HISTORIC SITES IN THE UNITED STATES: PAST AND PRESENT
Historic parks and monuments have suffered an overall decline in visitation over the last 30 years. This may not be true of all destinations, particularly those most popular with tourists. But according to the American Academy of Arts and Sciences, 25% of Americans reported visiting a historic site in 2008, down from about 38% in 1982. It has become a commonplace to point out the declining popularity of house museums and other traditional historic sites, and to wonder what the future holds for the past, in this sense.
But during the period this apparent loss of interest has occurred, the public appetite for “heritage” seems to have risen to new heights. Congress has designated forty-nine National Heritage Areas since the 1980s, and “heritage tourism” has become a byword for economic development officers as well as historic preservationists. The past, as always, remains a subject of interest, a shaper of identity, and perhaps a reason to argue. New research and revisionism continue to fuel the urge to commemorate and interpret historical events, individuals, and places. New and “participatory” museums proliferate, and the hunger to define or revise historical identities continues unabated all over the world. If many traditional historic sites are less visited, what David Lowenthal calls the “heritage crusade” goes on with what seems to be greater passion than ever.
Why this apparent inconsistency? The break down in the relationship between many historic sites and the visiting public cannot be blamed on a lack of interest in the past. Nor has this estrangement resulted from on a lack of activities and programs, which creative site managers are constantly improvising and expanding. The interpretive themes and historical narratives conveyed at many historic sites today are more diverse and interesting than ever. Site managers have implemented new partnerships and strategies (and of course mobile device “apps”) to reach wider audiences and keep the public engaged. Yet the decline in overall visitation seems to continue.
There is another change that has taken place since the 1980s that has changed in the way people interact with historic sites. While this change is not a reason in itself for a decline in popularity, it does give additional insight into the always changing dynamic between the past and the present, as perceived by the visiting public. Since the 1980s, historic places have come to be appreciated, understood, and experienced increasingly as cultural landscapes, rather than as historic houses or structures isolated on their own. This is a shift in public perception and preference, and is often reflected in site interpretation that emphasizes setting and regional context.

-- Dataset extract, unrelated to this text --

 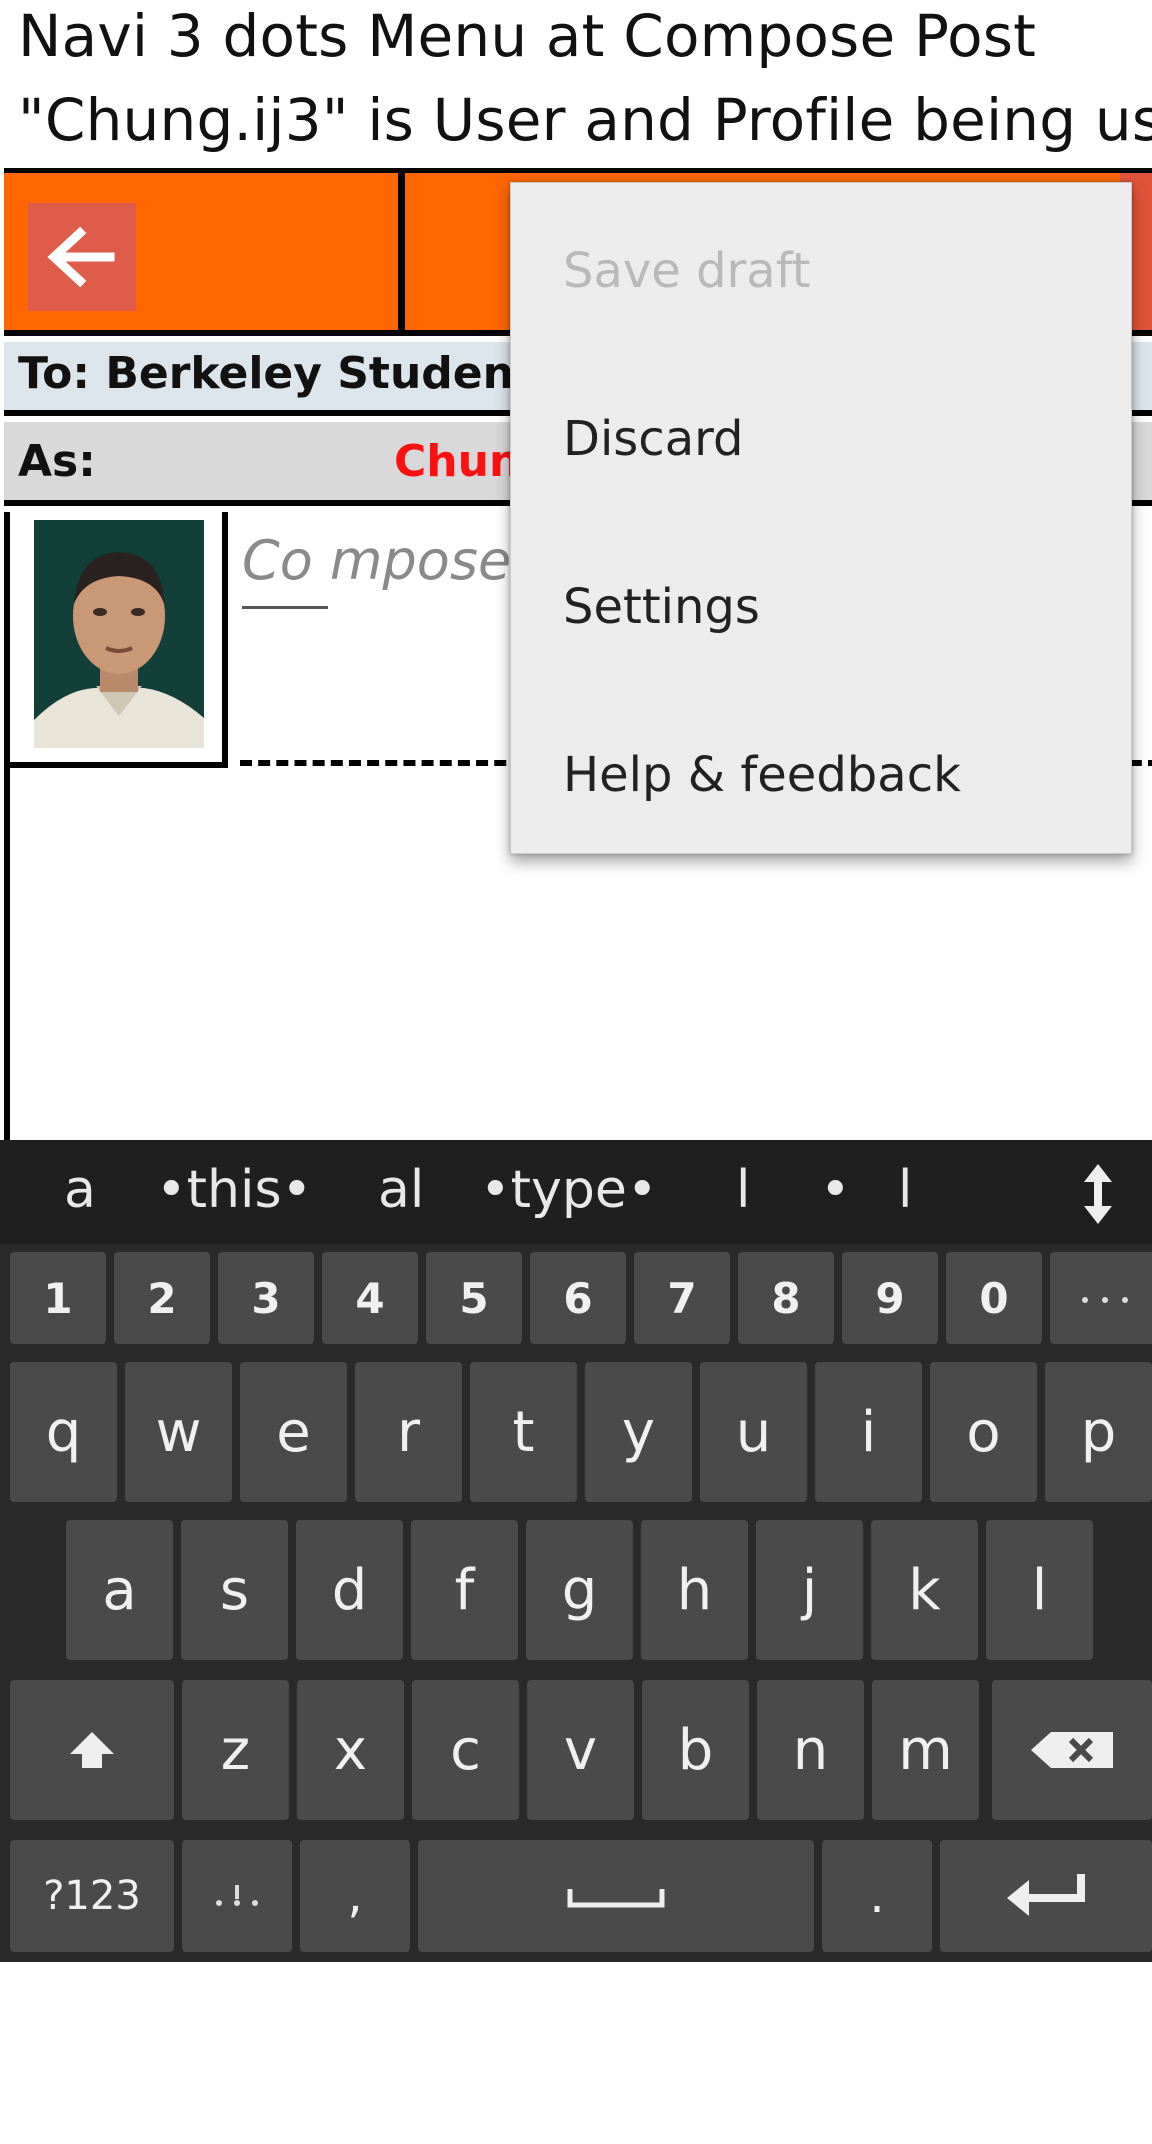 What do you see at coordinates (474, 1298) in the screenshot?
I see `key-5: 5` at bounding box center [474, 1298].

Interpreting historic places as cultural landscapes does not diminish their appeal; there is every reason to believe the opposite is true. When interpretive themes extend beyond a historic house to include surrounding agricultural lands, for example, the people who worked those lands and the economic forces that shaped their society become part of the narrative. Native American and African American history can be more effectively interpreted through the landscape than is possible through a tour of “big house” of a plantation or estate. Environmental history can create a holistic context for historical trends and events. While a restored historic house offers its own powerful encounter with the past, the experience of associated designed landscapes and natural features increasingly is understood as necessary to convey the fullest possible significance of a historic site.

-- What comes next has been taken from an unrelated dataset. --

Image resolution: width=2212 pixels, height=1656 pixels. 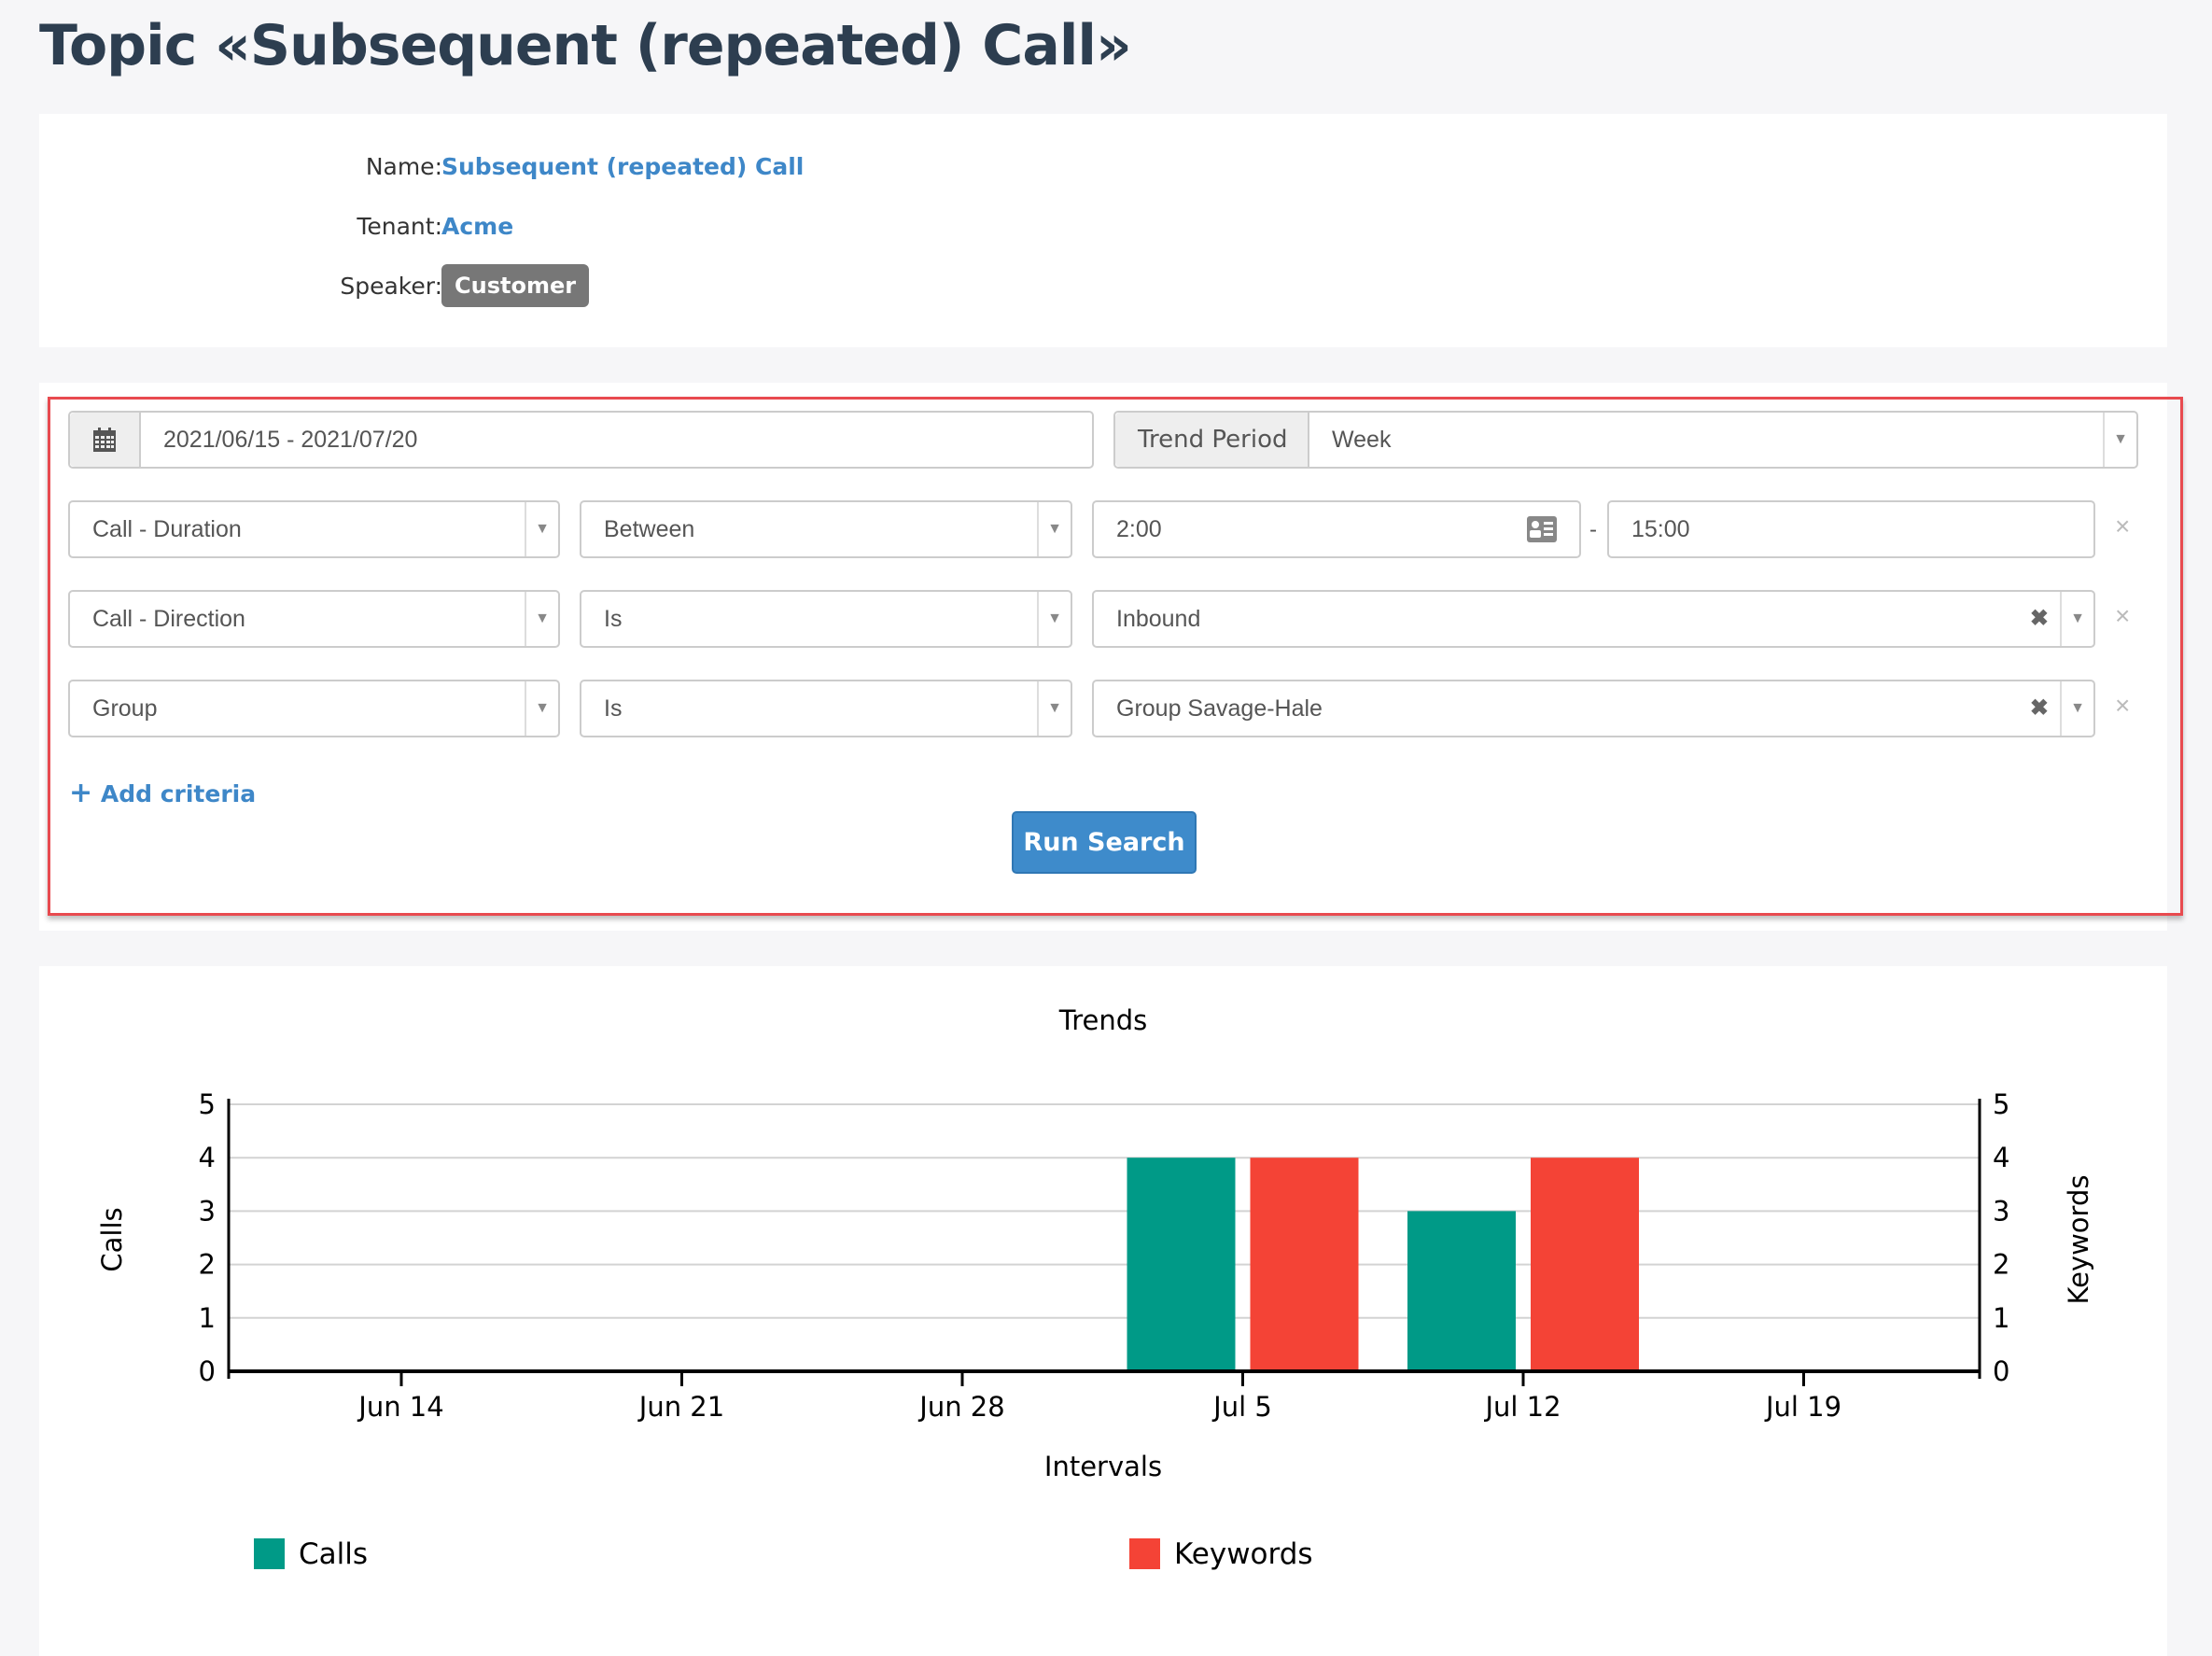 I want to click on x-tick-label: Jul 19, so click(x=1802, y=1407).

But while a historic house can be entered—often leaving behind the present environment to a significant degree—visiting any landscape includes the experience of the ongoing life, habitation, patterns of movement, and the rest of the natural processes and cultural activities that constitute it. We may define boundaries and periods of significance of a cultural landscape, but the experience of it as the “past” nevertheless involves an encounter with the “present.” A historic landscape exists in a state of constant negotiation with the present environment, of which it is a significant part. Visiting historic landscapes therefore creates a relationship between the past and present that is more ambiguous than that created by a historic house or museum tour.
This difference alone does not explain why historic sites may be less visited in recent decades. But the experience of a cultural landscape involves a more complex—and not always anticipated or well facilitated—dynamic between past and present. Such an experience does not begin by walking through a door, for example, but miles away as the visitor drives (usually) through the surrounding region. Then there is the matter of the immediate surroundings of the historic site, which are likely to feature highways and roadside businesses, and the visitor’s arrival, usually to a parking lot. Within the site itself, new paths, interpretive features, and service and maintenance buildings clearly must be part of the scene, no matter how aggressively managers attempt to banish the present. Visiting and understanding historic sites as landscapes creates its own balance between the past and the present; between “preserved” features and characteristics, and “designed” restorations and facilities.
The experience of historic sites as a cultural landscapes challenges an absolute distinction between the past and the present, and between what is historic and what is ongoing and contemporary. Such tension offers tremendous potential for constructing and conveying the significance of the historical events and individuals associated with a site. But realizing such potential also requires a fundamental reconsideration of how historic sites embody and represent the past in relation to the present. Traditional strategies of restoring a “historic scene” and attempting to maintain it unchanged may no longer suffice to adequately convey the significance of a place, or even to continue to attract the attention of the public. Landscape restorations, even when rigorously researched, often attempt to deny the present, and create a dissonance that leads to a perceived crisis of credibility and authenticity. At many historic sites, more complicated forms of engagement—between the public and the site, and between the past and the present—are needed for these places to fulfill their potential and regain their position in the public’s imagination.